> **What the task asks**
Extract from the entries below, exactly as given, only the lines from the line containing "Select the User Details tab" to the line containing "Given: Insert the praying hands emoji", both lines included.

%%

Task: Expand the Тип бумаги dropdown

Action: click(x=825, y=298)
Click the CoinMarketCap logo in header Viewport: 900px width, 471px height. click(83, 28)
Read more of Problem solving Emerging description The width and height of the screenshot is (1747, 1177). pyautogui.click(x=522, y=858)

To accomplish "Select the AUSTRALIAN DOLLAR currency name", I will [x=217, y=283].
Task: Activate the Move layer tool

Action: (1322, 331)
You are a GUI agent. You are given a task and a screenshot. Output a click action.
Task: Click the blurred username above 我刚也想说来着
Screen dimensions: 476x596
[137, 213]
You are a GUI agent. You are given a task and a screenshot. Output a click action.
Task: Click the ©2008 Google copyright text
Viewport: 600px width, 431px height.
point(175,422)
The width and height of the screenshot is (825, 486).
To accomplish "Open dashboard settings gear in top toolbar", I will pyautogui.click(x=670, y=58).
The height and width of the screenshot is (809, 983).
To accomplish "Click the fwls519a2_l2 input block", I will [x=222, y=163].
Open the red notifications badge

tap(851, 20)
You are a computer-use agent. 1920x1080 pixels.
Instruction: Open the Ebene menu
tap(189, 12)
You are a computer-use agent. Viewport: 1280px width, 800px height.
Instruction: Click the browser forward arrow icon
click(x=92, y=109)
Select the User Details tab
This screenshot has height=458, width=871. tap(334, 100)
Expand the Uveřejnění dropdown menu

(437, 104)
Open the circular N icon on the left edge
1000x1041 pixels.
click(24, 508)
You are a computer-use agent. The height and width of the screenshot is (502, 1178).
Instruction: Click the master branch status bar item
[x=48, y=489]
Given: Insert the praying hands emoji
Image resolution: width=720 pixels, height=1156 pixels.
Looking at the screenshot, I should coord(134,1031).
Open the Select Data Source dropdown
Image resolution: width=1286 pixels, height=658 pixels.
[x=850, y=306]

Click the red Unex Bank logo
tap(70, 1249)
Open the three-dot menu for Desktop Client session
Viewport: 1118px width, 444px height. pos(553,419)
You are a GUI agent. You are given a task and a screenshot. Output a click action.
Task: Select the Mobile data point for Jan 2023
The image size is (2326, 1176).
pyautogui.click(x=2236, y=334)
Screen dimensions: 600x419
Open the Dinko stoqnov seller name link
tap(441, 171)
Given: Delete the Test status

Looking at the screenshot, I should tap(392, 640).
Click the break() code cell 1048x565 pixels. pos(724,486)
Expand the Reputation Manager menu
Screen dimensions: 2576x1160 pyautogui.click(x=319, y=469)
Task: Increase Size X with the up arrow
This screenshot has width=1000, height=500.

%%

> **Written response**
Select the User Details tab
This screenshot has height=458, width=871. tap(334, 100)
Expand the Uveřejnění dropdown menu

(437, 104)
Open the circular N icon on the left edge
1000x1041 pixels.
click(24, 508)
You are a computer-use agent. The height and width of the screenshot is (502, 1178).
Instruction: Click the master branch status bar item
[x=48, y=489]
Given: Insert the praying hands emoji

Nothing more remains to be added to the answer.